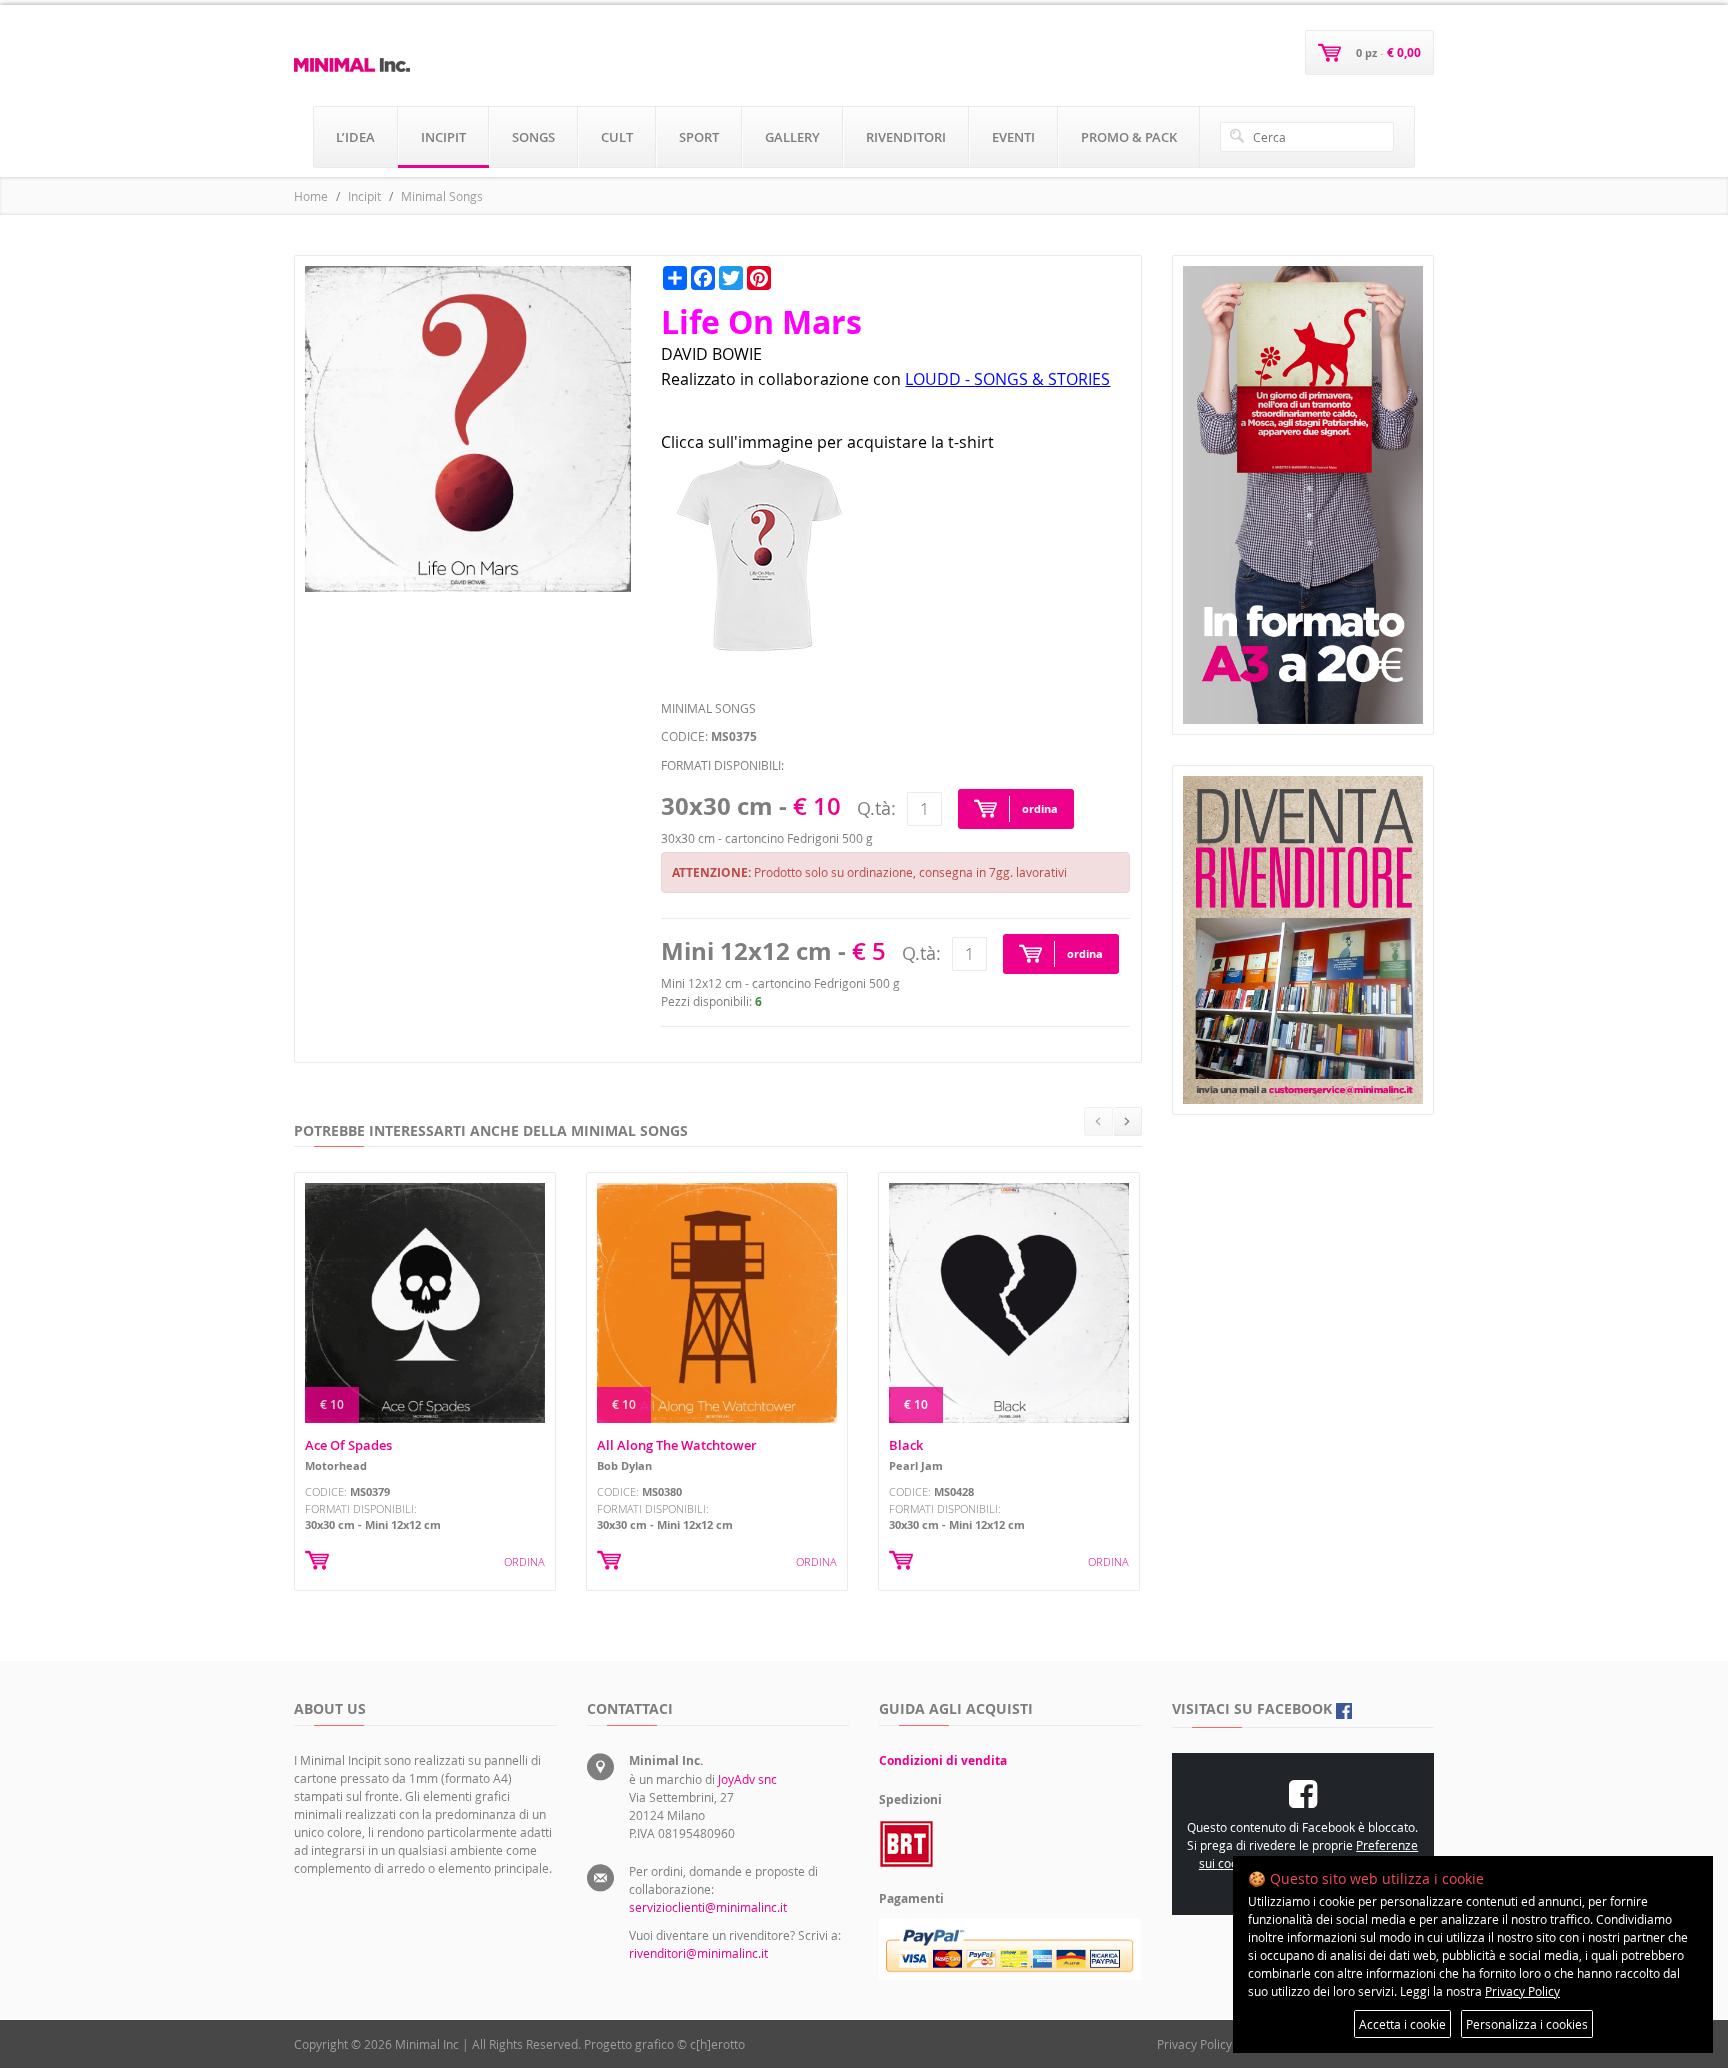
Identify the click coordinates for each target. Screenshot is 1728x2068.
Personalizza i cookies (1527, 2024)
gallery (792, 137)
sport (699, 137)
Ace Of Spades (348, 1445)
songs (533, 137)
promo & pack (1129, 137)
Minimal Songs (442, 196)
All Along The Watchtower (677, 1445)
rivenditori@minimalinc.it (698, 1953)
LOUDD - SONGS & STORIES (1007, 379)
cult (617, 137)
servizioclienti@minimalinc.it (708, 1907)
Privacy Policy (1194, 2044)
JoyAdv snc (747, 1779)
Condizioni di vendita (943, 1760)
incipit (443, 137)
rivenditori (906, 137)
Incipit (364, 196)
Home (311, 196)
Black (906, 1445)
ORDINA (524, 1561)
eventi (1013, 137)
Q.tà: (876, 808)
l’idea (355, 137)
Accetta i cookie (1402, 2024)
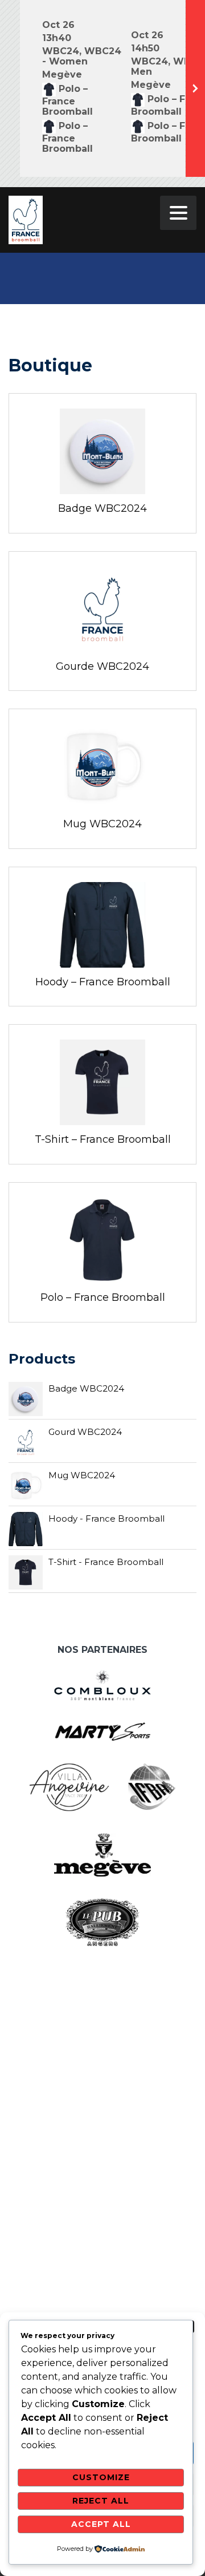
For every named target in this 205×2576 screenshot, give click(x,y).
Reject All (100, 2501)
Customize (101, 2477)
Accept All (101, 2524)
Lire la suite (105, 445)
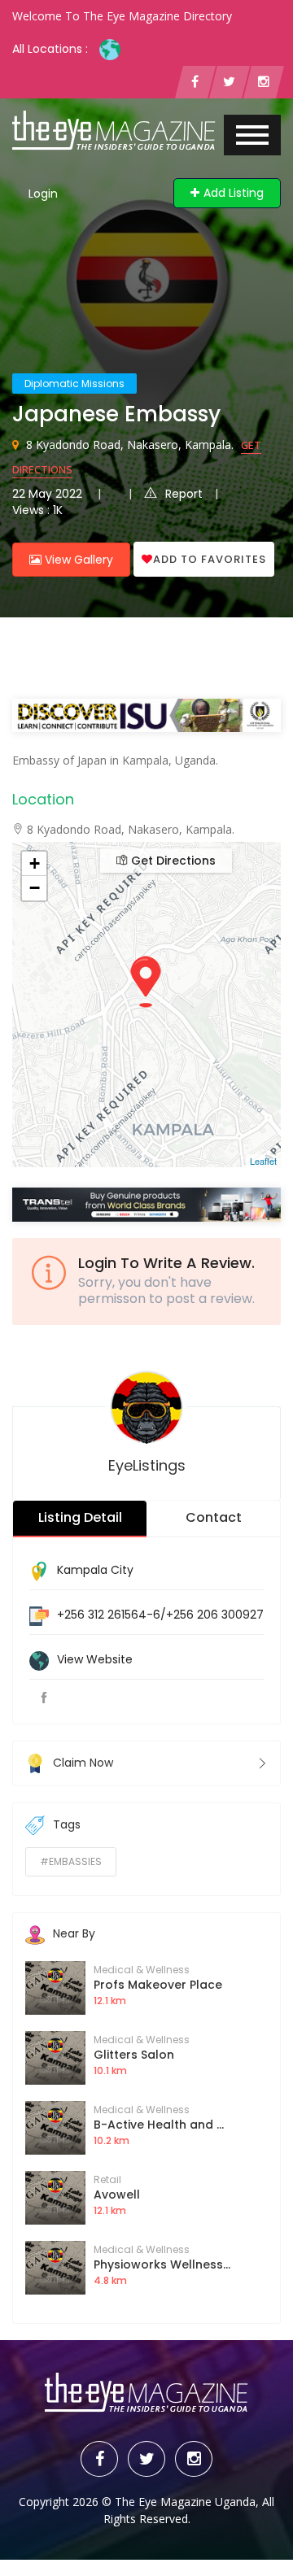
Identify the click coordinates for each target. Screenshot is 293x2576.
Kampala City (95, 1570)
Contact (214, 1517)
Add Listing (233, 193)
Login (43, 193)
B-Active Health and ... (159, 2124)
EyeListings (147, 1465)
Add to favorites (209, 559)
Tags (67, 1823)
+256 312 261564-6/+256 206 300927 (160, 1614)
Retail (107, 2179)
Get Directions (172, 860)
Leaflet (263, 1160)
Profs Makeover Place (158, 1985)
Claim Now (83, 1762)
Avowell (117, 2194)
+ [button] (34, 863)
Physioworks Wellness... (162, 2264)
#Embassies (71, 1861)
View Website (95, 1659)
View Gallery (77, 559)
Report (184, 494)
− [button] (34, 888)
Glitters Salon (134, 2054)
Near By (74, 1933)
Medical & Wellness (142, 1970)
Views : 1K (37, 510)
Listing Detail (80, 1517)
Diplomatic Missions (74, 383)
-- -- --
Filter the entries above down to the lines containing the word "each".

Identify the click coordinates for each target. Screenshot is 1728x2068.
Identify the click coordinates for each target. Screenshot is 293x2576.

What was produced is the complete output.